RAIMONDO LANZA DI TRABIA, INVENTOR OF CALCIOMERCATO

It's that time of the year when fans dream about the next big-name signing as club officials gather to thrash out deals. MondoFutbol.com explains how it all began

MILAN - "Who are Inter going to buy?" is the question Nerazzurri fans up and down the country ponder during the summer months. In January, too, nowadays. It's the same question fans of every other club ask themselves as the transfer window swings open and the dreaming can begin.

Transfers have always existed of course but in Italy the tradition of club officials all gathering in the same Milan-based hotel to thrash out deals, and with it the whole calciomercato circus, came about thanks to two individuals with ties to Inter and Palermo.

The first of these was one of the great geniuses of Italian football: Giuseppe 'Gipo' Viani.

Long before before guiding AC Milan to two league titles and a European Cup final in the late '50s, Viani plied his trade as a midfielder for Inter.

He joined Ambrosiana, as Inter were called at the time, from Treviso and won the Scudetto in his first season at the club, in 1929/30.

At the time the Nerazzurri were blessed with an array of brilliant individuals. Viani played alongside Fulvio Bernardini and Giuseppe Meazza, while Arpad Weisz directed from the dugout. In the years that followed he would be joined by Uruguayan World Cup winners Hector Scarone and Ernesto Mascheroni. It was a generation of superstars.

Gipo Viani was an intelligent a coach as he had been a player, although sadly his dream of managing Inter never came true. The permutations of life don't always take you down your preferred path.

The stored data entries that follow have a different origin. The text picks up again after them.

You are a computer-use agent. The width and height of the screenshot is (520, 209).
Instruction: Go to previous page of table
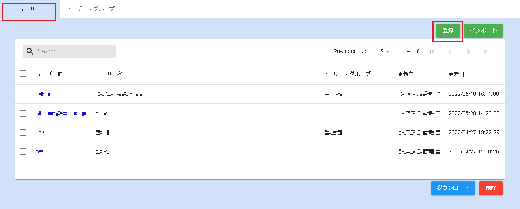(450, 51)
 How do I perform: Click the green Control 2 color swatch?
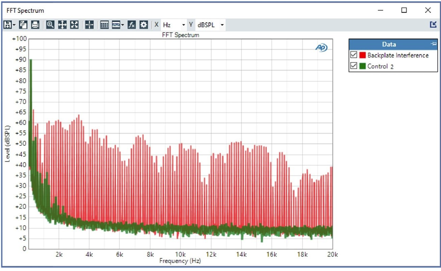(363, 66)
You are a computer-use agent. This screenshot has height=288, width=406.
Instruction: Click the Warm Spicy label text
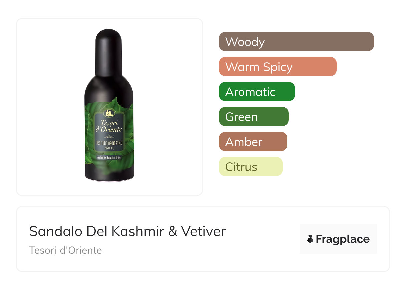(x=259, y=67)
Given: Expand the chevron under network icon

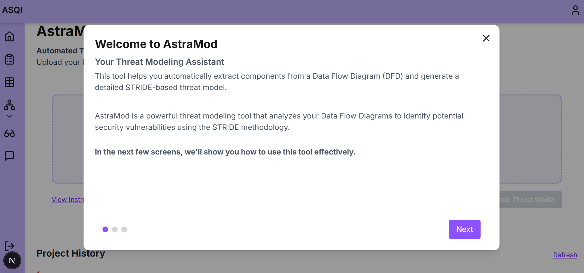Looking at the screenshot, I should click(9, 116).
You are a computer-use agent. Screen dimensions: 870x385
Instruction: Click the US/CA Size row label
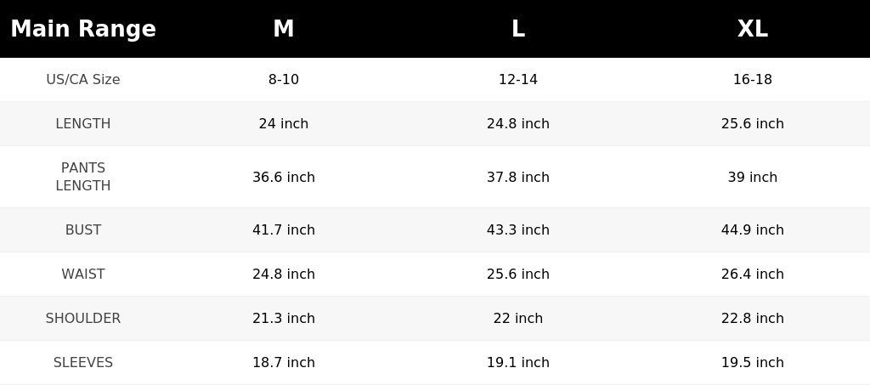83,79
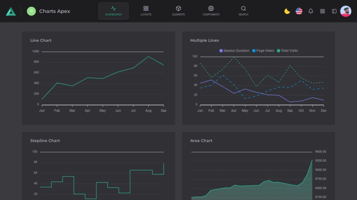This screenshot has width=357, height=200.
Task: Toggle the Session Duration legend series
Action: 236,50
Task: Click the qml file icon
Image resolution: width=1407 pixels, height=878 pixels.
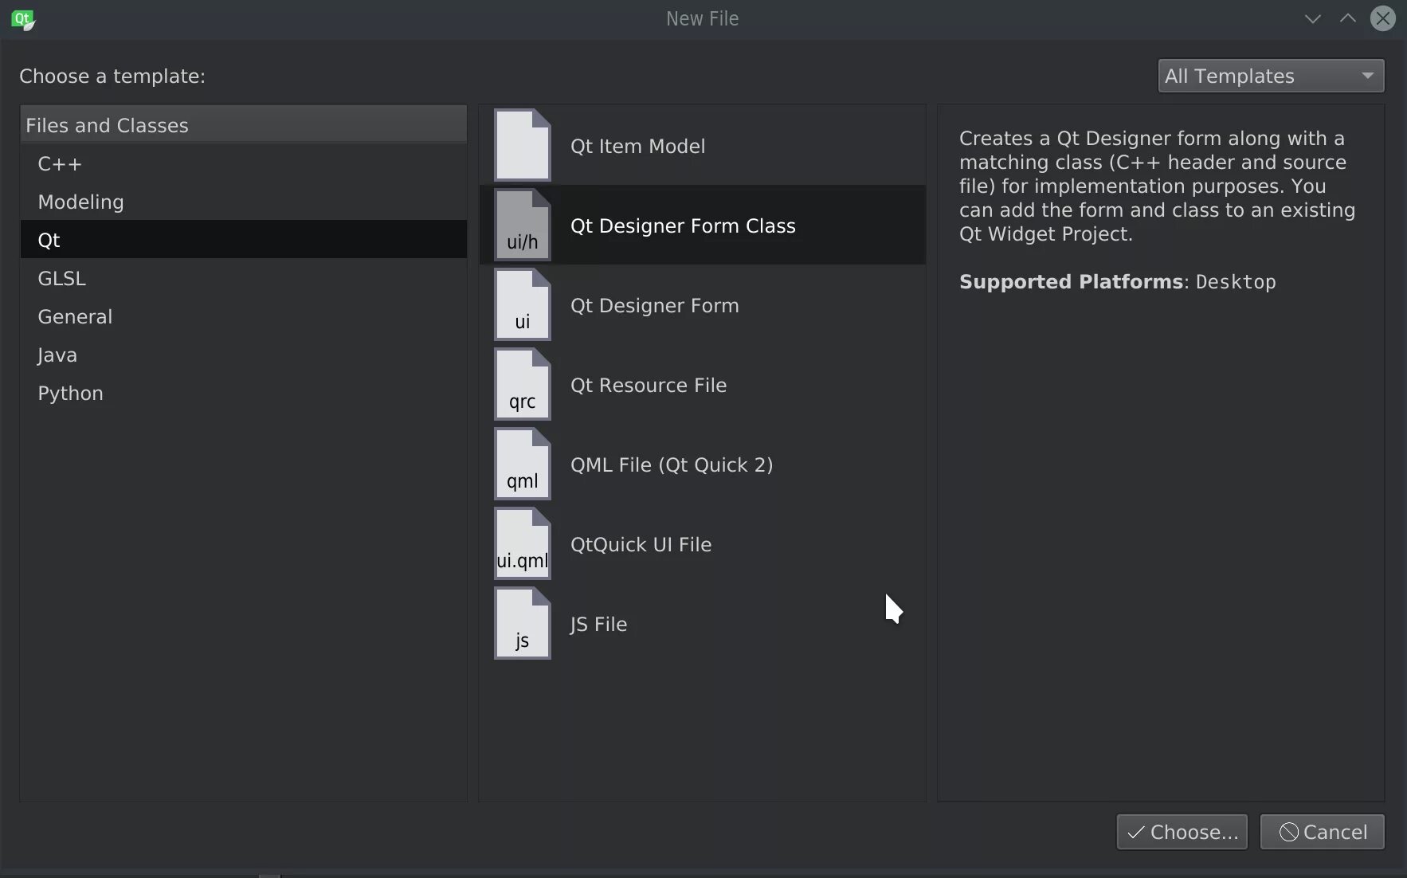Action: click(x=522, y=464)
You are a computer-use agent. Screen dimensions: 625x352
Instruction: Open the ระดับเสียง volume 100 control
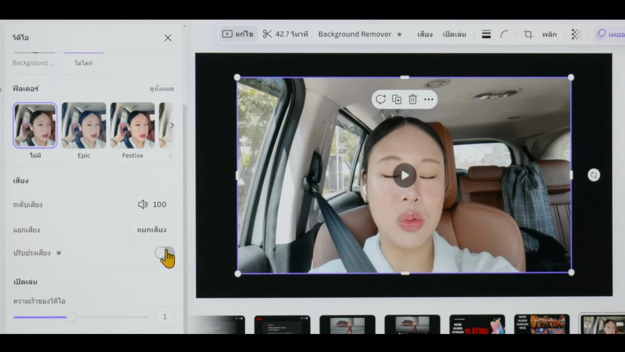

He did, however, devise a novel and formidable defensive system that became a model for the whole of Italian football. He's also credited with inventing the libero (sweeper) role – although football historians still debate the matter to this day. What is certain is that the tactical set-up he formulated while at Salernitana and Lucchese – dubbed 'Vianema' – was something quite unlike anything seen before.

He then took the reins at Palermo, summoned by Raimondo Lanza di Trabia. Of noble origin and a notorious bon viveur (he spent many a Sicilian summer in the company of Hollywood star Errol Flynn and his many conquests included, so the rumour goes, a fling with Rita Hayworth), Lanza was also a controversial figure whose death remains shrouded in mystery (suicide or murder?).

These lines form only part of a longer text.